Megan lay in the dark for two hours and did not sleep.

She heard the village settle. She heard Webb’s steady breathing and the occasional creak of the inn, and outside the distant sound of wind picking up again across the rooftops.

She lay on her side with the small kitchen knife close to her hand, not because she’d decided to use it in the way she’d used it to comfort herself in Penharrow’s house, but because the weight of it had always made her feel less like a person who had no options.

She was thinking about Penharrow’s men in the village. She was thinking about the three of them in this inn, exhausted and undermanned, one day from safety. She was thinking about the door.

She was also thinking about the window. About the step she had not taken.

She pressed her palm flat against her sternum and stared at the ceiling, and when another hour had passed and her mind had not quieted, she got up.

She didn’t think about it carefully. She crossed the hall.

Oliver was behind the door before she’d finished opening it, the barrel of his pistol at her temple.

In the half-second before he recognized her, she felt his absolute readiness, the total absence of hesitation, and then it was gone, his hand dropped, he pulled her inside with one smooth motion and locked the door behind her.

“Are you all right? Is Webb—”

“Webb is sleeping.” She felt her face heat slightly, which was new and not entirely welcome. “I couldn’t settle. I know it’s stupid. I know we’re not safe here and having me in your room instead of Webb’s doesn’t change that.” She stopped. “I just—”

She didn’t finish. She didn’t have the words for what she’d come for. The honest version was, in your presence I believe we’ll survive this, and she couldn’t say that without also saying everything else.

Oliver looked at her for a moment. Then he moved to the chair by the window, settling back into the watchful stillness he’d clearly been maintaining for hours.

“Take the bed,” he said. “I’m on watch, anyway.”

She hesitated. Then she crossed to the bed and lay down, pulling the blanket up, and looked at him once across the dark room. He was already staring at the window.

She was asleep within minutes.

Oliver watched her sleep.

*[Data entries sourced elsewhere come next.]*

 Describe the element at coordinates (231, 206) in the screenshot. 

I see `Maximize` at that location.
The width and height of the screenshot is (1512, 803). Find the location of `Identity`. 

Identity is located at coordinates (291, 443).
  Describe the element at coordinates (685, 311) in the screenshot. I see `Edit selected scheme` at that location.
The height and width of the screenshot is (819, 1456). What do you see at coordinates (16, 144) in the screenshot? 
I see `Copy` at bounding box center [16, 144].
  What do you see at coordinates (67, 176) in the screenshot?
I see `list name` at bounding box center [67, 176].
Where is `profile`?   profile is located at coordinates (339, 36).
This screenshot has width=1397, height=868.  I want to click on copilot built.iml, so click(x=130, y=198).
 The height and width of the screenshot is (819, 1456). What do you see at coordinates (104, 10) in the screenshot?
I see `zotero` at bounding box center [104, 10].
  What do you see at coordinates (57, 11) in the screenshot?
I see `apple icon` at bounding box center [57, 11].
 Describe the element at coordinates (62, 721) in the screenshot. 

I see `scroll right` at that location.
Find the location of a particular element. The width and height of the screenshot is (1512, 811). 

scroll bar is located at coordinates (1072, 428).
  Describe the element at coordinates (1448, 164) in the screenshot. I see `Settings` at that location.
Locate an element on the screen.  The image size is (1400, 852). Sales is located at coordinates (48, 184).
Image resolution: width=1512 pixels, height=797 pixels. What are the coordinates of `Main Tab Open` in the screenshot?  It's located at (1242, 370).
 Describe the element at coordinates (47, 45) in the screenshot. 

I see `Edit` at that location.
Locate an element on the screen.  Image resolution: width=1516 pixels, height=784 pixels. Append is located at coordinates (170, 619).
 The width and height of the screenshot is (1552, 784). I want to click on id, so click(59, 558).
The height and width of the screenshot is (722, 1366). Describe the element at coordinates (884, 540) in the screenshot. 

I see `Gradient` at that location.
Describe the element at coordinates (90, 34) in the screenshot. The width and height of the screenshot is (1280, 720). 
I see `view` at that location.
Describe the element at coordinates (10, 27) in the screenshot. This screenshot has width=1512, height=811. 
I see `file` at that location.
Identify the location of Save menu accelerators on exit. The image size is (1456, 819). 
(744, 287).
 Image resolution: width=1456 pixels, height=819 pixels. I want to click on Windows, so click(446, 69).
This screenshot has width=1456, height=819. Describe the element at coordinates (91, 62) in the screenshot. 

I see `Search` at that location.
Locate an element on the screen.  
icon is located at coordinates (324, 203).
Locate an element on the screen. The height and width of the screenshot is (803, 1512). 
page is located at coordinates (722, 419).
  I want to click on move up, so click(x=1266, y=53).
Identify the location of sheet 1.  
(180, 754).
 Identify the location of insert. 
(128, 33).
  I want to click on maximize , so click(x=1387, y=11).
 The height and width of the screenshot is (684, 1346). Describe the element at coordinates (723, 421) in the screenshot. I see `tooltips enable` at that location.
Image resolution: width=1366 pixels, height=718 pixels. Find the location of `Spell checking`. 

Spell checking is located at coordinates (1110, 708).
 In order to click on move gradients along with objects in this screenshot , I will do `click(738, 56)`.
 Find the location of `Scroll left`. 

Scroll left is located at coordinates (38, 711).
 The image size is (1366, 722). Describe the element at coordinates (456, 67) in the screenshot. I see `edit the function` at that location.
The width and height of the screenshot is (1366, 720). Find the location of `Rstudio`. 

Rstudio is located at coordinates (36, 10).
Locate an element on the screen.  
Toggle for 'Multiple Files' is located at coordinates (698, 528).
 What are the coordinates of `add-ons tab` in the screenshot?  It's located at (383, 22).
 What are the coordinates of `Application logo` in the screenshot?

He recalled his conversation with the innkeeper and the too close a call with Penharrow’s men. He couldn’t bring himself to tell Megan about that.

The common room had been quiet—just a few local men drinking ale and speaking Welsh in low voices. They’d eyed Oliver with the usual suspicion afforded to English strangers, but the innkeeper’s presence seemed to vouch for him.

Oliver ordered enough food for three people. The food had arrived; roast beef, fresh bread, vegetables that tasted like heaven after days of dried meat. Oliver forced himself to eat slowly, though his body screamed for him to devour everything in sight.

He was halfway through the meal when the door opened and three men entered.

Oliver recognized the look of them immediately—the hard eyes, the way they scanned the room, the barely concealed weapons. Penharrow’s men.

His hand went to his pistol under the table as the men approached the innkeeper. They spoke in Welsh, too quickly for Oliver to follow, but he caught one word. Megan.

They were asking about her. Describing her, probably. Asking if anyone had seen an English lord traveling with a fair-haired woman.

The innkeeper’s eyes flickered toward Oliver for just a moment. Then she shook her head, responding in rapid Welsh that Oliver couldn’t decipher.

The men weren’t satisfied. One of them pulled out a purse, clearly offering money for information. The innkeeper shook her head again, more firmly this time.

Oliver sat very still, his hand on his pistol, calculating odds. Three against one. He was exhausted, half-starved, his reactions dulled by a week of hardship. If it came to a fight, he’d probably lose.

But he wouldn’t let them take Megan. Even if it meant dying here, in this Welsh inn, surrounded by strangers who wouldn’t remember his name.